I picked Phi3 for this exercise as it’s small but decent. You can see the full range of models available to you here:

https://github.com/ollama/ollama/blob/main/README.md#model-library

So What?

It might seem like it’s not that impressive, running an LLM on your desktop when there are all sorts of free services (like ChatGPT 3.5) available for you that are faster and better. So why get excited over running a local copy?

I’ll give you two analogies to ponder.

First analogy: the electric motor.

I know, that seems like an odd choice! But when electric motors first came out, they were massive and expensive. You couldn’t just stick them anywhere you wanted. So what did you do in your factory when you needed power all over the place? This:

Yeah, you created shafts and belts to distribute power from a central motor.6

Then motors got so cheap that you can put them anywhere you need them. Think about it: wow many motors do you have in your house today? Toothbrushes, hair dryers, razors, power tools, kitchen appliances (including refrigeration), garage door openers, HVAC, the little vibrating thingy in your phone, fans in computers, and on and on and on. They’re everywhere, and we don’t think twice about them.

Second analogy: Computers

Both of these have roughly the same computing power:

What a come-down, from data center to cheesy toy! But there are computers in everything, far more than electric motors — in fact, anything with a motor in it today probably has a microprocessor in it as well.

The Future: AI Everywhere

Now, imagine Furby with full speech recognition, a built-in LLM, and text-to-speech. It will happen, mark my words.7

That’s our dystopian hellscape waiting to happen: Whatever you do, don’t give Furby your wifi password. You’ve been warned.
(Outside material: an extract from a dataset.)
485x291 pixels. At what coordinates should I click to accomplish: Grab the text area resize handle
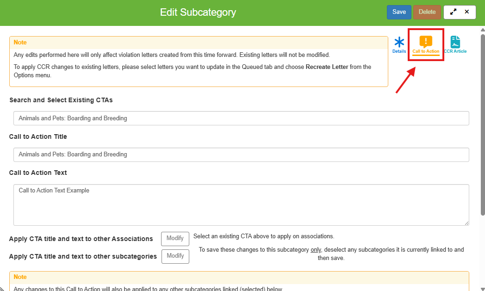tap(466, 223)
On the plus side, the need for your smart home device (Amazon Echo, etc.) to send every utterance away to a data center for processing will go away. Amazon probably won’t give up on the snooping, but it should be easy within a year or two to build a cost-effective device that does most of the processing locally and is able protect your privacy. (Just don’t make it in a Furby form-factor, please?)

Yeah, but how about today, right now? Is there any real benefit we can get “for free”?

I’ll explore that a bit in my next newsletter as we’ll build some tools to take advantage of local AI.

It’s not “nothing left to lose”…

Maybe a future phone, but given the way AI cores are getting put into devices, not too far in the future.

We’re all jaded now.

If you’re a Linux person, congrats, you get to execute a shell script instead of just downloading a finished executable.

If you’re going to be doing any amount of work in the shell on the Mac, get the free and much better iTerm2.

This technology pre-dates electric motors, but it was definitely used with electric motors as well.

Also, I predict that the number of Furbys murdered will rise. Cold-blooded Furbycide. Odds are Furby won’t be governed by the three laws of robotics, though, so you’ll have to be sneaky about it. Don’t let AI-powered Billy Bass see you or it will warn Furby.